An example of such ‘bottom-up’ initiatives can be found in the efforts of voluntary organisations such as the Public Laboratory for Open Technology and Science[2], which seek to promote the transfer of skills and tools for environmental science to community groups. They ‘hack’ cheap and readily available digital technologies so that they can be mobilised in the cause of doing environmental science that speaks to community issues.
Such developments encourage us to imagine a very different vision of the smart city, one driven by an open urban science that reflects the interests of community members who are able to use the tools of urban informatics to articulate their own problems, agendas and, where necessary, challenge the authority of professional and centralised policy-making and administration elites.

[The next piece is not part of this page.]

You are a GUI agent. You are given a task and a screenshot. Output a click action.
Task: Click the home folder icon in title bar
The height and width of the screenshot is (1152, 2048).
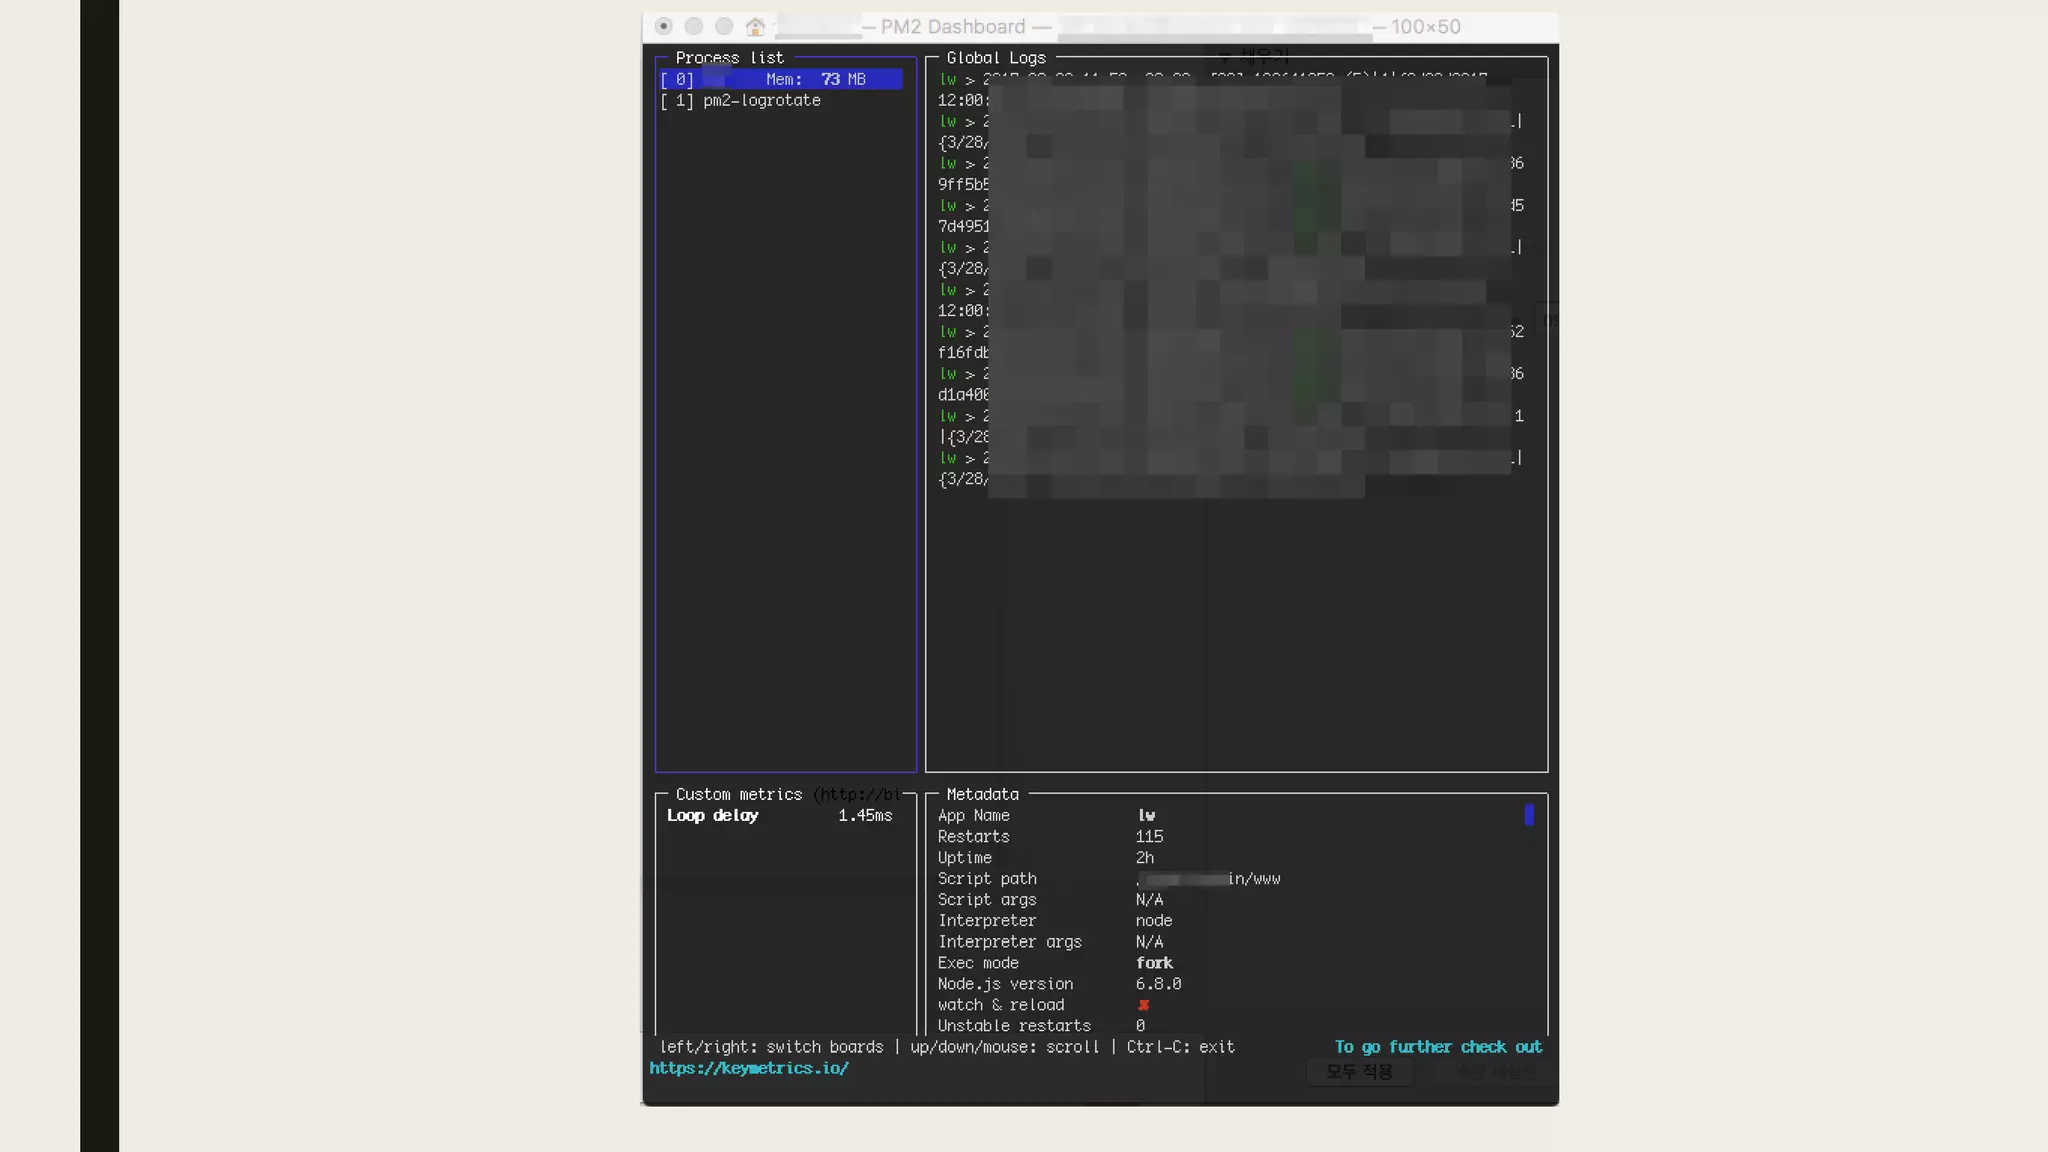point(755,27)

Urban policy makers and administrators will have to be prepared to justify their conclusions by revealing the details of their decision-making processes – their assumptions and, perhaps, the models they use to transform data into decisions. Citizens will be able to challenge these assumptions and run their own models with the same or their own datasets.
Inevitably, in this scenario, urban policy-making and administration will need to become more transparent. In turn, this may mean reaching a consensus may become more fraught, and hence policy-making and administration processes will not necessarily be more efficient, as the smart city vision might have us believe. However, its proponents should recognise that this is a necessary price for promoting public trust and confidence in the smart city. If the smart city vision is to succeed, then it has to be embedded in communities in ways that give members the power to take more control over their affairs. If, instead, it is perceived as being a tool for the traditional elite of urban policy-makers and administrators then it will fail.
Rob Procter is Professor of Social Informatics in the Department of Computer Science at the University of Warwick and research director of the Warwick Institute for the Science of Cities (WISC).